Sensitivity analyses were conducted to test other previously defined and published outcomes for new persistent or chronic opioid use. All definitions for new persistent opioid use rely on a 12-month opioid-naïve period before radiofrequency ablation. Both Alam et al.20 and Daoust et al.21 defined “persistent use” as any additional claim from days 305 to 425 in an investigation of use after the initial event (surgery or trauma). Data for our cohort were available up to 365 days after the procedure, thus any opioid fill from day 305 to 365 was used as a proxy for this definition of new persistent use. Sun et al.22 defines persistent use as greater than or equal to 10 prescriptions or 120 days’ supply within the 91 to 365 day postprocedural period. Brummett et al.3 previously studied new persistent opioid use after major and minor surgery, and used any opioid prescription from days 90 to 180 as a marker of chronic use. We also applied a conservative definition requiring one or more opioid fills in four consecutive quarters (excluding the primary prescription) as part of our analysis. The same explanatory variables previously mentioned were included in the logistic regression models for the sensitivity analyses.

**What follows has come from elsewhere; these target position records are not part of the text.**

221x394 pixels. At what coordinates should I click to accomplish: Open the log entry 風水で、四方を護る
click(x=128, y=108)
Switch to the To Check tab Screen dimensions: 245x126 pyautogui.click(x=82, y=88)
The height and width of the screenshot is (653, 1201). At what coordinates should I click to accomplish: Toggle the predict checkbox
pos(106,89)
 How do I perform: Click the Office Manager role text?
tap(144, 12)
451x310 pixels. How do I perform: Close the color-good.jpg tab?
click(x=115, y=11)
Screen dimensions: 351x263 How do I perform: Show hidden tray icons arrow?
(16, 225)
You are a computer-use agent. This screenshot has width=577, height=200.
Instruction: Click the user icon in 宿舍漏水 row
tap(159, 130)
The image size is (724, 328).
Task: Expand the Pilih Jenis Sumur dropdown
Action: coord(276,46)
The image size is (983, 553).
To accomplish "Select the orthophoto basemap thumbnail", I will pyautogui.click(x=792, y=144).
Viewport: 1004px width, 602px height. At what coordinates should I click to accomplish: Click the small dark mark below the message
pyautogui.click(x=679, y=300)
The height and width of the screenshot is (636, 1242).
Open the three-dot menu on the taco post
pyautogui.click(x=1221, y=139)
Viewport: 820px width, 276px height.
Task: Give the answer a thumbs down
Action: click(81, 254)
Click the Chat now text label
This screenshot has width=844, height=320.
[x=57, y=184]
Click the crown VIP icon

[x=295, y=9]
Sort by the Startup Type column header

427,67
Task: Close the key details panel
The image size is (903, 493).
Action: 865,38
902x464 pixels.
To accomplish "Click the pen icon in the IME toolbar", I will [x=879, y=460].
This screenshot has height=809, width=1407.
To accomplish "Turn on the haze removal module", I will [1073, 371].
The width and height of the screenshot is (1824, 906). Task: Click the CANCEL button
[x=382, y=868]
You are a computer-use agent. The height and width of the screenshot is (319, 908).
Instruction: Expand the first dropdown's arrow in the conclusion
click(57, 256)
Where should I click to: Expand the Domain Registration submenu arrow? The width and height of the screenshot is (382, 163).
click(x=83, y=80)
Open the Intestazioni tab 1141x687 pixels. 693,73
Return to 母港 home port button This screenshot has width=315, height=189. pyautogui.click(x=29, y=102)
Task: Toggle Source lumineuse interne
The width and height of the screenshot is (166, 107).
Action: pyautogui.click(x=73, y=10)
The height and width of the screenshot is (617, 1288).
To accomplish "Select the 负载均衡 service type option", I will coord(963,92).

A total of 2,887 patients met the inclusion criteria. A total of 2,277 patients who were opioid naïve and had radiofrequency ablation did not receive a periprocedural opioid fill and 610 patients did fill an opioid. The majority of the patients in the periprocedural opioid fill group filled the opioid between the 7 days before and 3 days after the radiofrequency ablation (greater than 95%), with the highest rates of fill on the day of the procedure (51.8%) and the day before the procedure (20.8%). The rate of new persistent opioid use was 5.6% (n = 34) in the group that filled a periprocedural opioid versus 2.8% (n = 63) in the group that did not. The control cohort comprised of patients with a diagnosis of chronic back pain who did not undergo any procedure had a new persistent opioid use rate of 0.7% (fig. 2). Descriptive data are displayed in table 1.
New Persistent Opioid Use More Common among Patients Who Filled an Opioid in the Periprocedural Radiofrequency Ablation Period
There was a significant difference in the rate of new persistent opioid use between patients who filled a periprocedural opioid prescription and those who did not (5.6% [n = 34] vs. 2.8% [n = 63]; P < 0.001). The adjusted odds ratio of persistent opioid use when comparing periprocedural opioid fills was 2.35 (95% CI, 1.51 to 3.66) when compared to patients who did not fill opioids after radiofrequency ablation (P ≤ 0.001). The only other covariate independently associated with new persistent use was advanced education. Table 2 includes the results of logistic regression model.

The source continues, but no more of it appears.